Supplied entries:
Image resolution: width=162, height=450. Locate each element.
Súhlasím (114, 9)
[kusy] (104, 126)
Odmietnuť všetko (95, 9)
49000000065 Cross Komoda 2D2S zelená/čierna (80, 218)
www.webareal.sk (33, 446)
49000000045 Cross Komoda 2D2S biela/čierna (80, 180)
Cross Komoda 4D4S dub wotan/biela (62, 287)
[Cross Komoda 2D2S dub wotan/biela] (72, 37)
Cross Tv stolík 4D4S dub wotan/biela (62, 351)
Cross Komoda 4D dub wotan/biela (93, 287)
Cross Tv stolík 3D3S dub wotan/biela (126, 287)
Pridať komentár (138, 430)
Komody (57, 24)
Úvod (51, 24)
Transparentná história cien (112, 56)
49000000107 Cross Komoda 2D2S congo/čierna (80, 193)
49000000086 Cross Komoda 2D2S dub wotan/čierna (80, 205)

==

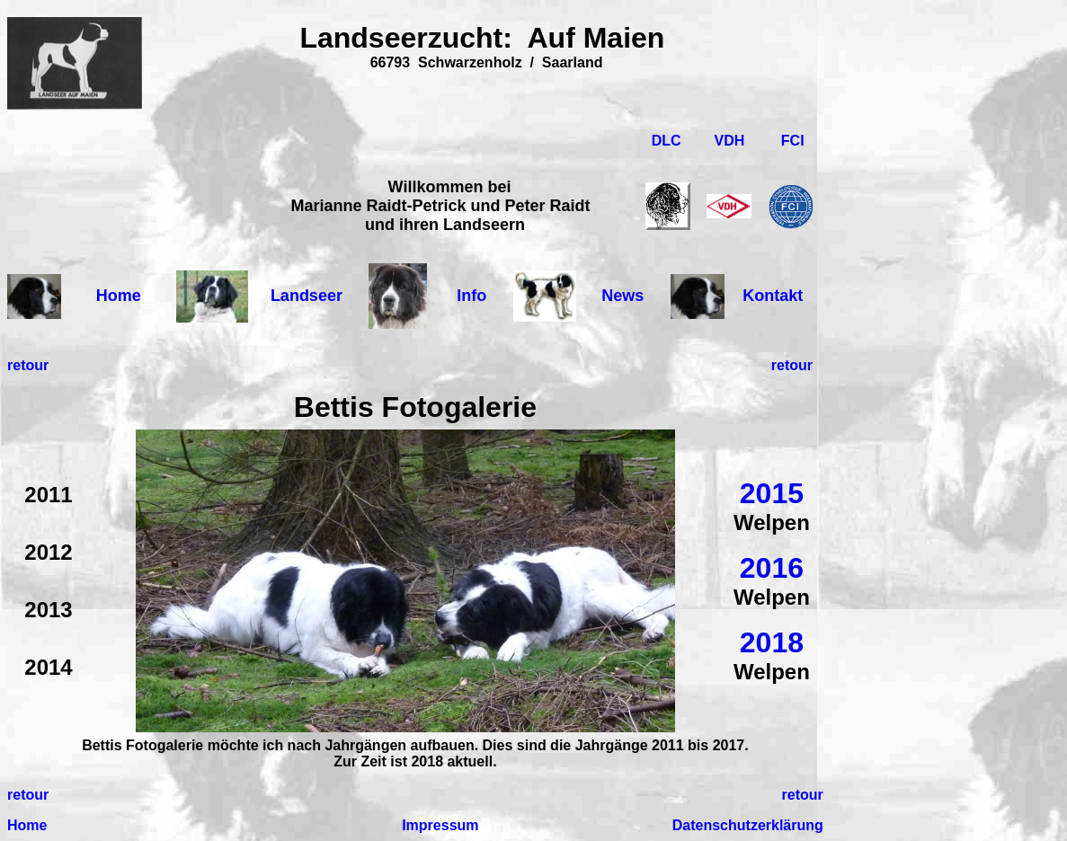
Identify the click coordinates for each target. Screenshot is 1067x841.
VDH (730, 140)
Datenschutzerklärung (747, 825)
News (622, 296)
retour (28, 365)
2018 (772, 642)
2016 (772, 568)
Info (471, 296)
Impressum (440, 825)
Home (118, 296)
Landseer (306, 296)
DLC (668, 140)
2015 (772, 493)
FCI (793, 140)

...

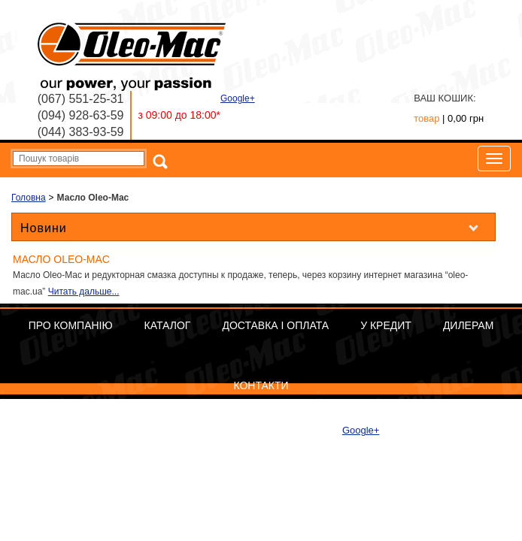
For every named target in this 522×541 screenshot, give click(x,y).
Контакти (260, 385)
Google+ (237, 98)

What the task requires: Please copy out every line of the material above that contains the string "wotan".

Task response:
Cross Komoda 4D4S dub wotan/biela (62, 287)
[Cross Komoda 2D2S dub wotan/biela] (72, 37)
Cross Tv stolík 4D4S dub wotan/biela (62, 351)
Cross Komoda 4D dub wotan/biela (93, 287)
Cross Tv stolík 3D3S dub wotan/biela (126, 287)
49000000086 Cross Komoda 2D2S dub wotan/čierna (80, 205)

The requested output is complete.